While the large-scale formation of community forest protection committees in Orissa is commendable, and indicative of the widespread process of contesting the hegemony of the Forest Department since 1947, it is also possible that without a greater role of the state in resource management, the most marginalised of rural India will be adversely affected, by their exclusion. Also of relevance, is the issue of forest use. Earlier, it was noted that adivasi and more marginalised groups rely on forest resources to a greater extent than more affluent groups. Given the restrictions of access imposed by the VFPC's, which are not always representative of the wider community, it is very likely, that some groups, which have had access to forests restricted may include more marginal sections of the community more directly dependent upon them. Further, the closure of access to forest resources to 'outsiders' might well apply to adivasis, and the timber mafia alike.
All the studies show that communities are beginning to assert control and define rights of access to local forests, often necessitated by the perceived need to protect biomass resources from 'outside' users, including the Forest Department, the timber mafia, the local elite and business interests. What is surprising, however, is the quasi-commercial goals of forest protection, over the expected biomass for subsistence scenario.

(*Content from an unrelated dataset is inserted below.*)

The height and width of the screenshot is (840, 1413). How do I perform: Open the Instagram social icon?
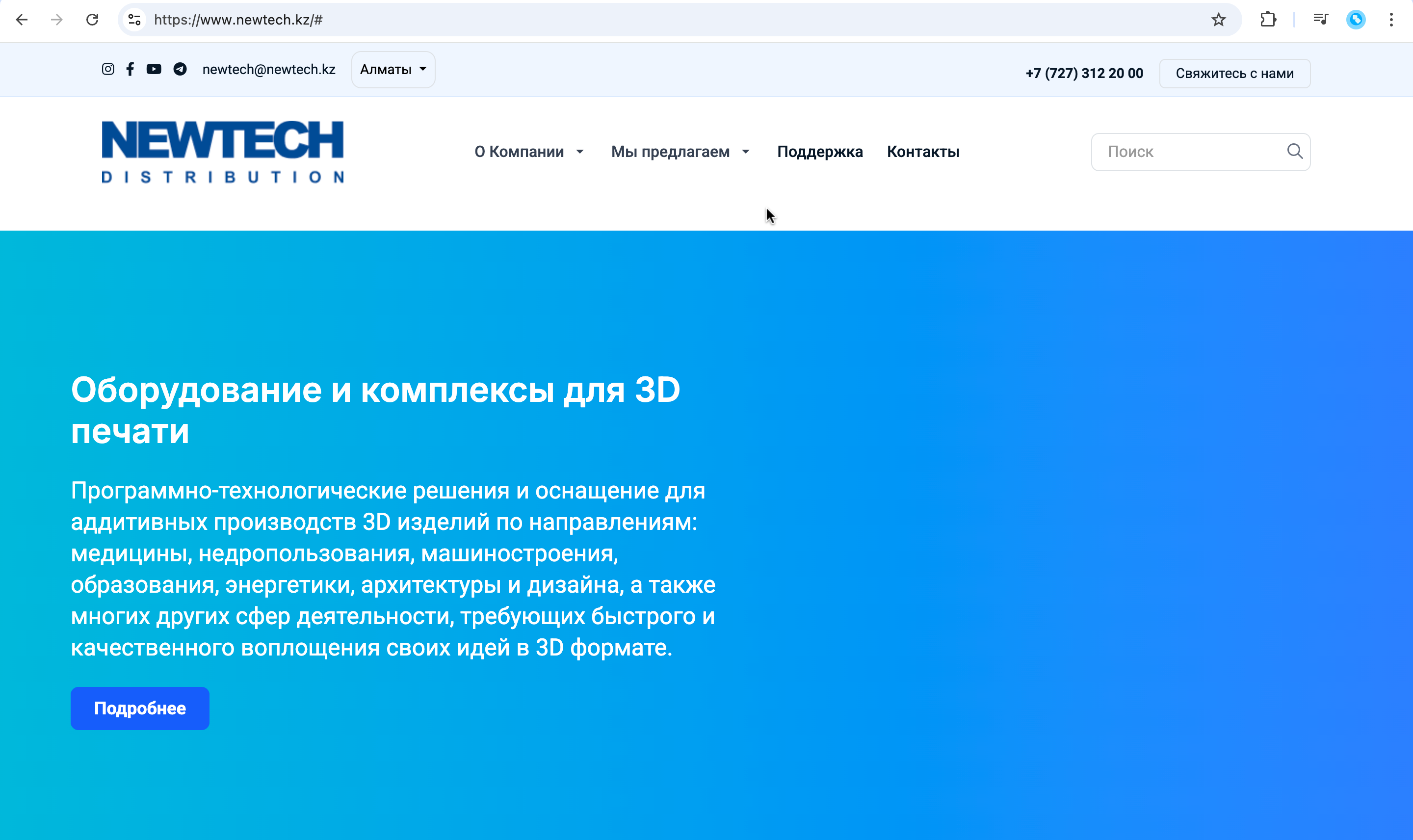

Where once forests were widely used as multi-purpose storehouses for foods, medicines, and a host of other goods, the role of forests to rural communities appear to be changing to one of increasing commodification. Rural organisations would rather market forest products, usually timber, to generate an income in order to buy food and medicine, etc.. This represents a shift in the relationship between rural communities, and forest; certainly all groups interviewed explained how their parents and grandparents were more dependent on the forest than the present generation. However, what is an unsettling prospect, is given the above, VFPC's are perhaps representing the interests of the village elites, with business interests, and greater access to markets, at the expense of other, poorer groups. VFPC's as genuine, democratic vehicles of resource management, or VFPC's as transferring the hegemony of power from one group (FD) to another (village elites)?